(Collected data)
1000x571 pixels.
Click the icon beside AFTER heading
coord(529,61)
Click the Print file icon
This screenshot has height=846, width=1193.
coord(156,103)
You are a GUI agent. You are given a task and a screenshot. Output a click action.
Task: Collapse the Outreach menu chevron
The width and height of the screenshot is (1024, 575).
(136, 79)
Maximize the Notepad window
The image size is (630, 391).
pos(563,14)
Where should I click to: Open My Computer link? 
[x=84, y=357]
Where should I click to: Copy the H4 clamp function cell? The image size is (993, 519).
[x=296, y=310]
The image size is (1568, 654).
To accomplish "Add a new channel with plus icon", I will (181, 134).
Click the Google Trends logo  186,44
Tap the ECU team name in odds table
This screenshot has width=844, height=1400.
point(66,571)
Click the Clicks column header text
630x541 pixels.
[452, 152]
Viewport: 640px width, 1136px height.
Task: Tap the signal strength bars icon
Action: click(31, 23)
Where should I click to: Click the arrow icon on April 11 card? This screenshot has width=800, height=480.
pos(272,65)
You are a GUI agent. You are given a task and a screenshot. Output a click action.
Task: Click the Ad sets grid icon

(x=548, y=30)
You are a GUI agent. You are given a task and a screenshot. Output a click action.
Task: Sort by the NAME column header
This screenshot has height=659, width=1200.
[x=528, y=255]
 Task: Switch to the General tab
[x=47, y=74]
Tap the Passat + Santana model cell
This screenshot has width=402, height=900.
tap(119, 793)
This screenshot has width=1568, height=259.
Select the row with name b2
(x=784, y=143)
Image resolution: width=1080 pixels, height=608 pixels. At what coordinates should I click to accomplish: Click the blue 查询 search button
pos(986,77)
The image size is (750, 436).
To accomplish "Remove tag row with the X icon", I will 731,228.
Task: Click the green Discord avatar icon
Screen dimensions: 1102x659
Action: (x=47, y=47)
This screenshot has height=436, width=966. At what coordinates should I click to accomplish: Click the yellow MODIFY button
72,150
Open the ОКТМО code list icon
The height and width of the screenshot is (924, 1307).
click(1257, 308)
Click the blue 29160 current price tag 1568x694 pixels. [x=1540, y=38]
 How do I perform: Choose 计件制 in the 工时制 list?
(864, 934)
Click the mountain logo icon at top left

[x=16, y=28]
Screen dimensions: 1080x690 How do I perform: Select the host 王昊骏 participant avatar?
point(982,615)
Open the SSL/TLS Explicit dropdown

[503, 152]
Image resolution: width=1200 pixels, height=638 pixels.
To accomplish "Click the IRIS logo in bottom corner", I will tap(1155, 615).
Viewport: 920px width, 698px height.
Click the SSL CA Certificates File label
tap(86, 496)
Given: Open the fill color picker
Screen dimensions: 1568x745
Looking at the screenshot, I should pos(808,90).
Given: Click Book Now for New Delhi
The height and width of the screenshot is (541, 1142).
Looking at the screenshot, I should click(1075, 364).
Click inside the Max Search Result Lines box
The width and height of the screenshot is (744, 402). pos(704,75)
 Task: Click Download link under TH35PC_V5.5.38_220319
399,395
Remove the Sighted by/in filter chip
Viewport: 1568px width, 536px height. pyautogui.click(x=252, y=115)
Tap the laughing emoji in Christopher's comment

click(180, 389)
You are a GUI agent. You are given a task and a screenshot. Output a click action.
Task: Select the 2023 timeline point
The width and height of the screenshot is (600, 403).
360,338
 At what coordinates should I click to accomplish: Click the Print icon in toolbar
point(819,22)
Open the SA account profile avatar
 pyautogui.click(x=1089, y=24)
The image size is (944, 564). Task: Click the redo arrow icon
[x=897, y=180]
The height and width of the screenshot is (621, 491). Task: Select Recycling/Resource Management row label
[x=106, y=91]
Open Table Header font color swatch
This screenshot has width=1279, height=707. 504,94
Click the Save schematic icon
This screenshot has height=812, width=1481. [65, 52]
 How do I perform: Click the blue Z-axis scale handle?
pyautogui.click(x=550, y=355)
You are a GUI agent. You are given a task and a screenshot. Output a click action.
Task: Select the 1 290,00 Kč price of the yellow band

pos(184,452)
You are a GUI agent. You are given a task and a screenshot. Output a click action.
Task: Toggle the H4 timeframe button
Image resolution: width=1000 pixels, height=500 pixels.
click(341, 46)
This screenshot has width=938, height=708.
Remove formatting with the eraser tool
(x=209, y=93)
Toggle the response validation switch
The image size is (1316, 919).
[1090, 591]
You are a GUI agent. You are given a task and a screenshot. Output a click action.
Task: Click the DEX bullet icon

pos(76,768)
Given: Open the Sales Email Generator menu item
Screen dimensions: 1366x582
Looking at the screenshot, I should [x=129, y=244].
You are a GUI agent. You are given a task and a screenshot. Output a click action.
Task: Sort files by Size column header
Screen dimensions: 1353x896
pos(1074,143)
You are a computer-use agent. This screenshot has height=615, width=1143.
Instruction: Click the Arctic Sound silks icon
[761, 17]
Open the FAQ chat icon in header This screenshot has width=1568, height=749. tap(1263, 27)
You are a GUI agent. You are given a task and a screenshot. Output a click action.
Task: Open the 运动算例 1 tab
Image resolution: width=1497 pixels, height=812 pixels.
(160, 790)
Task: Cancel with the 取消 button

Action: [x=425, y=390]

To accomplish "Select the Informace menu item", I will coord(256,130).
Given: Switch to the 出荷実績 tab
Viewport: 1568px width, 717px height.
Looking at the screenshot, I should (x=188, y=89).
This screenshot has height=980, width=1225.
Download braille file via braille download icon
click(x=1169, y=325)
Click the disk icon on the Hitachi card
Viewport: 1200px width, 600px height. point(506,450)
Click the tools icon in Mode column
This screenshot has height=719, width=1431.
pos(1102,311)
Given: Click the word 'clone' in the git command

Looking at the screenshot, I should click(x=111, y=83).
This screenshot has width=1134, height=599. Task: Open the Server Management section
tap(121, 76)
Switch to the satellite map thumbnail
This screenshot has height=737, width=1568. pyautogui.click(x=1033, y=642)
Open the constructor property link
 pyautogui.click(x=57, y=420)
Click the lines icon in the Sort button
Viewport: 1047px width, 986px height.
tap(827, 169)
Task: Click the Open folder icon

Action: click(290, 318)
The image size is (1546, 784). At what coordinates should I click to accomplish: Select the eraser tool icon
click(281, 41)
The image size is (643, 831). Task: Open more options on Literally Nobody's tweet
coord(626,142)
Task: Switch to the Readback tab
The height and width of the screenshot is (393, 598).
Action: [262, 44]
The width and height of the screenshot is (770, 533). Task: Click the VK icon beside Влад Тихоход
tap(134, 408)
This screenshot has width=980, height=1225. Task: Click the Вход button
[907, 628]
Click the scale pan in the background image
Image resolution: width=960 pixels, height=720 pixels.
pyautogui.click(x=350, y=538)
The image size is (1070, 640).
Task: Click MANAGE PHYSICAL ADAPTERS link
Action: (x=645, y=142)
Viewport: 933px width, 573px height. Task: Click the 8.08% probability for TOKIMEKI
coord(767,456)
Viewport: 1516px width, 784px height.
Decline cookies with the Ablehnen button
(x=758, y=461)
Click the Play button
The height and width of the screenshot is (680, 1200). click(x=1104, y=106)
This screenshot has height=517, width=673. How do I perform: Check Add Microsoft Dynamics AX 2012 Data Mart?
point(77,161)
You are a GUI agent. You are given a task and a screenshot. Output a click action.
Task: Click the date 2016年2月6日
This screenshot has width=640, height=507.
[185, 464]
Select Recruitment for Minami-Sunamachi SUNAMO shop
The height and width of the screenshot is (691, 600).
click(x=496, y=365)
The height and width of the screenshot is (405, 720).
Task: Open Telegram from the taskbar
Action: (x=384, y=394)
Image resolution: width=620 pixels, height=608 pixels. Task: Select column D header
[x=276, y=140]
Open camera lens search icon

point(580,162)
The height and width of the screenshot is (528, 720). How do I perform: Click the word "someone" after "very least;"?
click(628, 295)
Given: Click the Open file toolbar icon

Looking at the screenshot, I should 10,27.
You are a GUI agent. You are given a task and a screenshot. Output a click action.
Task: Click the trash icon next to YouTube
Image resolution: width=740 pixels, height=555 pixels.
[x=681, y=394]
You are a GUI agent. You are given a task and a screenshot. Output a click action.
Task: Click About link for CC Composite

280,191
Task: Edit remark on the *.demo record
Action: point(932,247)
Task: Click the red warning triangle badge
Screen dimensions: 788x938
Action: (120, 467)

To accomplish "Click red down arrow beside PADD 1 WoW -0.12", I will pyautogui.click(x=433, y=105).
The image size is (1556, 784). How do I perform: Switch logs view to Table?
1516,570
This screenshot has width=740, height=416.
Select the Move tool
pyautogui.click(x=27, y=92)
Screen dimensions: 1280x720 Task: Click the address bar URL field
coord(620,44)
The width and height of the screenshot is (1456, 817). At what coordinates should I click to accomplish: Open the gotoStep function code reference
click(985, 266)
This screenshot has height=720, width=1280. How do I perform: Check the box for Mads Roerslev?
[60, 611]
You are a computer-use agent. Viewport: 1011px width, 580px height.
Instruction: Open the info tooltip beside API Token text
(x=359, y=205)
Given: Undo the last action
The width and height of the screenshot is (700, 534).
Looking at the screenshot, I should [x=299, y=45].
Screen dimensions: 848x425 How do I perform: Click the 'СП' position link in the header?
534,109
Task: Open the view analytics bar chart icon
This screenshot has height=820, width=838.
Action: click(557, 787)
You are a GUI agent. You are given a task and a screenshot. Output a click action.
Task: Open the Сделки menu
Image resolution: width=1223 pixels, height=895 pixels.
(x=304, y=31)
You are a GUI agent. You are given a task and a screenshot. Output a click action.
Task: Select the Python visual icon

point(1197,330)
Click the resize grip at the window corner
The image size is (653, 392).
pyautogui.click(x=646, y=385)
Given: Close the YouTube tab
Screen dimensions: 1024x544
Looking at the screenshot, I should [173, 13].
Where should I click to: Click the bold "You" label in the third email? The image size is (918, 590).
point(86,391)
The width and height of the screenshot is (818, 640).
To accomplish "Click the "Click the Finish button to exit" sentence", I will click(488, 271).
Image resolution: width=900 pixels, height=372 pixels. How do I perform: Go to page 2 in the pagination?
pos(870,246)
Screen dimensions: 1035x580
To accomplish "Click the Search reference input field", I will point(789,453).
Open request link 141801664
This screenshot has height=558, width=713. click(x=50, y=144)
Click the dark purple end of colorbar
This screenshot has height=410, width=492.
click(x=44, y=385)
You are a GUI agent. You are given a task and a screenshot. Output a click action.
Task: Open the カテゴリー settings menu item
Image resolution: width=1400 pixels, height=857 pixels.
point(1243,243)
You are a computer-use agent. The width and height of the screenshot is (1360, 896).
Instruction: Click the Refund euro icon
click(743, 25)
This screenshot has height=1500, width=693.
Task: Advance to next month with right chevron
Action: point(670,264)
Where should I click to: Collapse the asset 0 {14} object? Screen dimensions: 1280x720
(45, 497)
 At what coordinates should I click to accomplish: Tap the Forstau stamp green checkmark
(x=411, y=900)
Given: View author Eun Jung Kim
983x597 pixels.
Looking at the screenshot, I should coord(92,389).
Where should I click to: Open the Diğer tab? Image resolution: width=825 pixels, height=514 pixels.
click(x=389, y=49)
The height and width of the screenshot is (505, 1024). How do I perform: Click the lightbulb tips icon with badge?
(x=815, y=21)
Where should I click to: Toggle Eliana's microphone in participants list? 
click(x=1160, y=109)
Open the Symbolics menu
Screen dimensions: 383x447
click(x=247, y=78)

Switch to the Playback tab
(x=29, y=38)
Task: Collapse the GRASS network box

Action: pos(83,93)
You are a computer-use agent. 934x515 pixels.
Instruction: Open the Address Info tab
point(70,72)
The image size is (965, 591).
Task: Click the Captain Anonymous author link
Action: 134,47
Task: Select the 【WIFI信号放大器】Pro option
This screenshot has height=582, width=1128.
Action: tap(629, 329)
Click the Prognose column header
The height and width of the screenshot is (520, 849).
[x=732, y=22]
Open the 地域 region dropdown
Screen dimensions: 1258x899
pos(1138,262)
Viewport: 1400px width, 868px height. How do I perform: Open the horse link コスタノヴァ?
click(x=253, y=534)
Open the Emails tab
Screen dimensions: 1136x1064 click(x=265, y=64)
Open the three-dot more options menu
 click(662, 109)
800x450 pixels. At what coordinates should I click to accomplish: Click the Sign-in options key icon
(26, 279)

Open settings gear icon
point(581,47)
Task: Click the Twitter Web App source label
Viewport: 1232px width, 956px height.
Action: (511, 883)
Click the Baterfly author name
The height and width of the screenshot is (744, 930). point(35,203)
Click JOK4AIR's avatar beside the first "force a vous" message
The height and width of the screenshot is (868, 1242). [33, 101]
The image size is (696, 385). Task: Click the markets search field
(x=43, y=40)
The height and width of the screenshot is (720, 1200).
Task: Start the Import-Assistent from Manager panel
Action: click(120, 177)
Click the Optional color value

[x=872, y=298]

→ **WORK INSTRUCTION**: Working from the records above, write out verbatim only the lines from the line containing "This screenshot has width=740, height=416." through the line containing "The width and height of the screenshot is (818, 640).".

→ **THE ANSWER**:
This screenshot has width=740, height=416.
Select the Move tool
pyautogui.click(x=27, y=92)
Screen dimensions: 1280x720 Task: Click the address bar URL field
coord(620,44)
The width and height of the screenshot is (1456, 817). At what coordinates should I click to accomplish: Open the gotoStep function code reference
click(985, 266)
This screenshot has height=720, width=1280. How do I perform: Check the box for Mads Roerslev?
[60, 611]
You are a computer-use agent. Viewport: 1011px width, 580px height.
Instruction: Open the info tooltip beside API Token text
(x=359, y=205)
Given: Undo the last action
The width and height of the screenshot is (700, 534).
Looking at the screenshot, I should [x=299, y=45].
Screen dimensions: 848x425 How do I perform: Click the 'СП' position link in the header?
534,109
Task: Open the view analytics bar chart icon
This screenshot has height=820, width=838.
Action: click(557, 787)
You are a GUI agent. You are given a task and a screenshot. Output a click action.
Task: Open the Сделки menu
Image resolution: width=1223 pixels, height=895 pixels.
(x=304, y=31)
You are a GUI agent. You are given a task and a screenshot. Output a click action.
Task: Select the Python visual icon

point(1197,330)
Click the resize grip at the window corner
The image size is (653, 392).
pyautogui.click(x=646, y=385)
Given: Close the YouTube tab
Screen dimensions: 1024x544
Looking at the screenshot, I should [173, 13].
Where should I click to: Click the bold "You" label in the third email? The image size is (918, 590).
point(86,391)
The width and height of the screenshot is (818, 640).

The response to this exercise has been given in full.